Work required -
In the forum thread about Skylines, which two cars does GavGTR say he owns?

Passage shown -
In all seriousness, nothing wrong with an ice install. Unless it's a big ice install you see in vans then it's something I disagree with. Most people have an install and still have a quick car. Some people like their music I suppose, nothing wrong with that.

Nothing really wrong with a McDonalds meet either. Someone in a Skyline might just be at McDonalds when lots of Novas all appear at once lol 
 What about a Skyline meet at such a venue? :smokin:  I think if being seen at a meet in such a place with some Maxxers or even not is going to make people think less of the marque, then some people take things way too seriously.

But then I always believed in not caring what other people think for a lot of things.  :smokin:


----------



## deano (Jan 26, 2003)

skymania said:


> 11. Skylines should not be painted yellow - only joking Dean mate


You seem to have me confused with Junichi Tanaka


----------



## deano (Jan 26, 2003)

LSR said:


> 12. They shouldn't be called Lemons either - only joking


Again take it up with JUN


----------



## skymania (May 28, 2004)

Ah, and for that I am sorry


----------



## paulsskyline (Apr 24, 2004)

Pikey said:


> I'
> 
> I have something by Halfords on my car
> 
> .


I got my polish from halfords does that meen I have to get a SAXO now


----------



## GavGTR (Jan 12, 2004)

5. Even real Veilside kits are wrong 

Utterly disagree on this point - Some of the not so outragous kits are actually really quite good - Pity about the cost of them tho!


----------



## GavGTR (Jan 12, 2004)

AJFleming said:


> Dont knock a GTS-T until you have driven one, in some ways it is a better car than a GTR. :smokin:


I agree with this - As I own both a GTR and a very uprated GTS-T (unfortunately the latter is not in England - Sob!)


----------



## paul cawson (Jul 3, 2003)

paulsskyline said:


> I got my polish from halfords does that meen I have to get a SAXO now


So have I and one of the parts is on the engine


----------



## GavGTR (Jan 12, 2004)

paulsskyline said:


> I got my polish from halfords does that meen I have to get a SAXO now



I've brought a battery from Halfords - so It looks like I'm going Saxo shopping as well then! I'll create a new thread called the Saxo Percurement Club! and we can join in!


----------



## SteveN (Aug 6, 2002)

Data lines -
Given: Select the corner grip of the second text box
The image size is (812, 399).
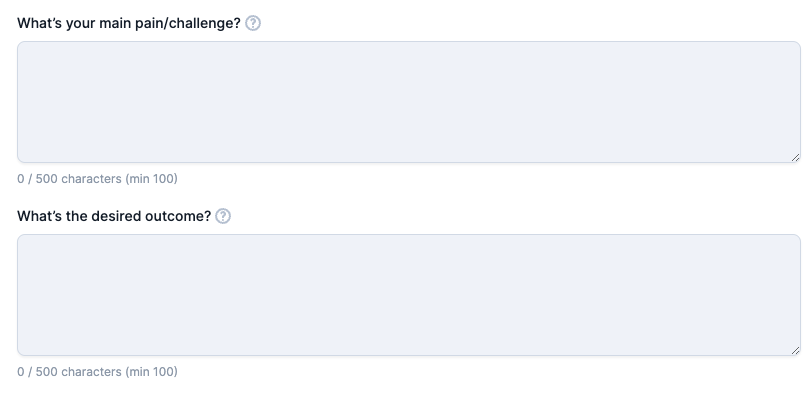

Result of this task -
A GTR and a very uprated GTS-T.